The fervour is universal; the tumult of intellectual man, self-tormented with unfathomable questions, is contagious everywhere. And both from what we know, it might be perceived _à priori_, and from what we see, it may be known experimentally, that never was the mind of man roused into activity so intense and almost morbid as in this particular stage of our progress. And it has added enormously to this result--that it is redoubled by our own consciousness of our own state so powerfully enforced by modern inventions, whilst the consciousness again is reverberated from a secondary mode of consciousness. All studies prosper; all, with rare exceptions, are advancing only too impetuously. Talent of every order is almost become a weed amongst us.

But this would be a most unreasonable ground for charging it upon our time and country that they are unprogressive and commonplace. Nay, rather, it is a ground for regarding the soil as more prepared for the seed that is sown broadcast. And before our England lies an ample possibility--to outstrip even Rome itself in the extent and the grandeur of an empire, based on principles of progress and cohesion such as Rome never knew.

FURTHER NOTES FOR ARTICLE ON MR. FINLAY'S HISTORY.
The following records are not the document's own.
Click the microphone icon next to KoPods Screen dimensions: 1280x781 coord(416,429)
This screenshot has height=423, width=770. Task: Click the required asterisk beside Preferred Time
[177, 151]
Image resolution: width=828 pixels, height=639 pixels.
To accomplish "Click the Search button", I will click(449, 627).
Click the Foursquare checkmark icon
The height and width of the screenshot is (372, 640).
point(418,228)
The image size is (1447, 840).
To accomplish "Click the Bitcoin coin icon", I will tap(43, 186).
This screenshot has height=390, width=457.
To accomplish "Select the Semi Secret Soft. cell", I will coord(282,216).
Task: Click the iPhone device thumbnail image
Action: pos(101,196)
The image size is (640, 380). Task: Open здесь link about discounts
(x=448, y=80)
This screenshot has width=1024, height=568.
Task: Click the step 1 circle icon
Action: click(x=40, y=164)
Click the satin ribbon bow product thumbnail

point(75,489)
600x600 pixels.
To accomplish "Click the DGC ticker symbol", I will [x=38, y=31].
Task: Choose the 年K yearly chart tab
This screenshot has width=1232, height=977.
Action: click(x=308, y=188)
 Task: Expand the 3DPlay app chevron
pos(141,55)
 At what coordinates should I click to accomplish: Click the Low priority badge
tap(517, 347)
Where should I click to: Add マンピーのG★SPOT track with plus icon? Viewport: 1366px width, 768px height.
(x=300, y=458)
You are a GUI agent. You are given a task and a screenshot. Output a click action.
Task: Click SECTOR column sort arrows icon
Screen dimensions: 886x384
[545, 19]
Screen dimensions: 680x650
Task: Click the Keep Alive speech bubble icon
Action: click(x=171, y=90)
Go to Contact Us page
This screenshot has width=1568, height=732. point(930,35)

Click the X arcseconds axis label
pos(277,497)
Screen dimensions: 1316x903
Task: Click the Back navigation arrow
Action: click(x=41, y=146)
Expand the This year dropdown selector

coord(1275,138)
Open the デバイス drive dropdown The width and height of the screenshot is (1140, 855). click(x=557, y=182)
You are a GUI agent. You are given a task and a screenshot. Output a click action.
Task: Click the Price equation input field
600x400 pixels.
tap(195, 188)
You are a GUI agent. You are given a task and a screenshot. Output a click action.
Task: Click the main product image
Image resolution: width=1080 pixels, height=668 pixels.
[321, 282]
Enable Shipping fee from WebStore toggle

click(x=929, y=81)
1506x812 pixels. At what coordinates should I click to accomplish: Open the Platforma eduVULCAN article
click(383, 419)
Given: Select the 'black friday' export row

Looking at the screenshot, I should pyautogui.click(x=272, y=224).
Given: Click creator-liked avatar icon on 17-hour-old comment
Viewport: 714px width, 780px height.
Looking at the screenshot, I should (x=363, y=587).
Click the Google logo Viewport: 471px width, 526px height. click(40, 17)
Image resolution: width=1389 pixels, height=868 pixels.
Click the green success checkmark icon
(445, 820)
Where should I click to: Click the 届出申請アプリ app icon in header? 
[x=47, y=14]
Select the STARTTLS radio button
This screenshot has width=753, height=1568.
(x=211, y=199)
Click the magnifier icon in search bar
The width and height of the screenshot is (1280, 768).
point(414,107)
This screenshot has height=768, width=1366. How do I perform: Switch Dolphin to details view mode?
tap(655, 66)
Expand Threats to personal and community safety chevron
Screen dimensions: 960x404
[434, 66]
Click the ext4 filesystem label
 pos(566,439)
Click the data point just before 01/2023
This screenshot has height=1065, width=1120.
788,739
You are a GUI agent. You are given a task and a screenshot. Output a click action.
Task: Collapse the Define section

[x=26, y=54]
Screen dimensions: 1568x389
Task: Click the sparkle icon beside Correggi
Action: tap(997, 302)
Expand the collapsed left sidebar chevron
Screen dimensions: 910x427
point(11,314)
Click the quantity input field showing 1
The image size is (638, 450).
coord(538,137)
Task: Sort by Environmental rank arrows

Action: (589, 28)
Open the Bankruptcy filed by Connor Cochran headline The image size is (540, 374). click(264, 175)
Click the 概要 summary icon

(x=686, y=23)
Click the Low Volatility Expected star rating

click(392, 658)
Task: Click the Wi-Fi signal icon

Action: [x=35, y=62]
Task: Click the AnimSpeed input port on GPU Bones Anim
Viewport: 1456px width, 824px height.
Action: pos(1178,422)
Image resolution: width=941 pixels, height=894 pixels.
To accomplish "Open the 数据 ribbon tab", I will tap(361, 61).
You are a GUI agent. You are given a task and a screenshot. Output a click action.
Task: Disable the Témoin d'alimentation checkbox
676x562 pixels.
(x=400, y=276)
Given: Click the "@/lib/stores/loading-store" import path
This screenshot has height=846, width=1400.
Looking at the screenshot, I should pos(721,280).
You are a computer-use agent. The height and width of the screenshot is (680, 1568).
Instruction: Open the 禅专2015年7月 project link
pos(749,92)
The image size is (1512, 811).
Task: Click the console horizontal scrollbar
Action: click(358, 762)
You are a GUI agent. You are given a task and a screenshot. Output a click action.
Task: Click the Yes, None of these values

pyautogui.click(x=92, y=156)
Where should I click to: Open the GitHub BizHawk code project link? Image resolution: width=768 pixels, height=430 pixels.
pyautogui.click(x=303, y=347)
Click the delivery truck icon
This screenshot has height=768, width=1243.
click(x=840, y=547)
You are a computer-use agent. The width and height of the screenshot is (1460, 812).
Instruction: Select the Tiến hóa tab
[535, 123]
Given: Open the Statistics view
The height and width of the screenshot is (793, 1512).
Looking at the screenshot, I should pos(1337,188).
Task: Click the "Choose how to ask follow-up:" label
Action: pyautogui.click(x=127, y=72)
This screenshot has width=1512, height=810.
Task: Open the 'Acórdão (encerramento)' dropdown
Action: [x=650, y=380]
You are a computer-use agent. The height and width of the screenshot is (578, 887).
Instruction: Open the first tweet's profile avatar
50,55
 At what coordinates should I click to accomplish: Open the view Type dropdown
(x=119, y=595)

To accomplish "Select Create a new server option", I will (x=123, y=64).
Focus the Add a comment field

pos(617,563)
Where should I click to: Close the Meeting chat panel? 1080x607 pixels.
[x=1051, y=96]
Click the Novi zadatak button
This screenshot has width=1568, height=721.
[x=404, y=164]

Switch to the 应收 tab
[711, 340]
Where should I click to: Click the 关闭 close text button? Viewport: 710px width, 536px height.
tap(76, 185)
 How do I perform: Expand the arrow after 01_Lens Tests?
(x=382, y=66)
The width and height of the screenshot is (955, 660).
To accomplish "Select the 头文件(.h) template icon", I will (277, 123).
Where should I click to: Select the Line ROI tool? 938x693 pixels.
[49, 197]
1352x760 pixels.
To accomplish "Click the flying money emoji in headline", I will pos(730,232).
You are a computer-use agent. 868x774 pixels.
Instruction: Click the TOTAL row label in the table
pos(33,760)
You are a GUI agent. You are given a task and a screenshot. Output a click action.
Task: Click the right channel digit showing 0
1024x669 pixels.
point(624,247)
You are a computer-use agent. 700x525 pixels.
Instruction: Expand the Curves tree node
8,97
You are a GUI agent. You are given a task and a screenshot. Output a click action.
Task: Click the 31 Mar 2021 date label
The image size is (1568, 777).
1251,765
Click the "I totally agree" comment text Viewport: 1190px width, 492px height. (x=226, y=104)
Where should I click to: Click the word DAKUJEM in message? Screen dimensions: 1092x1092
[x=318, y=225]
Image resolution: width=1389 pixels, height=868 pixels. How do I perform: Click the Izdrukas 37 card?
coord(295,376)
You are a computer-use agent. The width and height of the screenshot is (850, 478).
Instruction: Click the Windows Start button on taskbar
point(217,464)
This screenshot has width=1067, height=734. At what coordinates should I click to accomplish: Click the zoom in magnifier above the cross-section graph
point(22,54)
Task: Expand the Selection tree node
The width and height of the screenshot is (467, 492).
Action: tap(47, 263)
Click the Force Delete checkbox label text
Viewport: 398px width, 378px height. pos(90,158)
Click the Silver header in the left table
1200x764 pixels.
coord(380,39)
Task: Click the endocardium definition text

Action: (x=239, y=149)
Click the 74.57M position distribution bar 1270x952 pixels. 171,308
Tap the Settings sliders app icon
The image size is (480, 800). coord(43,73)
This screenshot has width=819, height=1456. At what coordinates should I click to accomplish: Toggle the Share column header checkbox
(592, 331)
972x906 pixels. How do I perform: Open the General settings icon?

_Civilization._--Now about prisoners, strange as this may seem, it really is not settled whether and how far it is the duty in point of honour and reasonable forbearance to make prisoners. At Quatre Bras very few were made by the French, and the bitterness, the frenzy of hatred which this marked, led of necessity to a reaction.

But the strangest thing of all is this, that in a matter of such a nature it should be open to doubt and mystery whether it is or is not contradictory, absurd, and cancellatory or obligatory to make prisoners. Look here, the Tartars in the Christian war, not from cruelty--at least, no such thing is proved--but from mere coercion of what they regarded as good sense the Tartars thought it all a blank contradiction to take and not kill enemies. It seemed equal to taking a tiger laboriously and at much risk in a net, then next day letting him go. Strange it is to say, but it really requires an express experience to show the true practical working of the case, and this demonstrates (inconceivable as that would have been to the Tartars) that the capture is quite equal (quoad damage to the enemy) to the killing.

(1.) As to durability, was it so? The Arabs were not strong except against those who were peculiarly weak; and even in Turkey the Christian Rajah predominates.

(2.) As to bigotry and principles of toleration Mr. Finlay says--and we do not deny that he is right in saying--they arose in the latter stages. This, however, was only from policy, because it was not safe to be so; and repressed only from caution.

(3) About the impetuosity of the Arab assaults. Not what people think.

(4.) About the permanence or continuance of this Mahometan system--we confound the religious system with the political. The religious movement engrafted itself on other nations, translated and inoculated itself upon other political systems, and thus, viz., as a principle travelling through or along new machineries, propagated itself. But here is a deep delusion. What should we Europeans think of an Oriental historian who should talk of the Christians amongst the Germans, English, French, Spaniards, as a separate and independent nation? My friend, we should say, you mistake that matter. The Christians are not a local tribe having an insulated local situation amongst Germans, French, etc. The Christians _are_ the English, Germans, etc., or the English, Germans, French, _are_ the Christians. So do many readers confer upon the Moslems or Mahometans of history a separate and independent unity.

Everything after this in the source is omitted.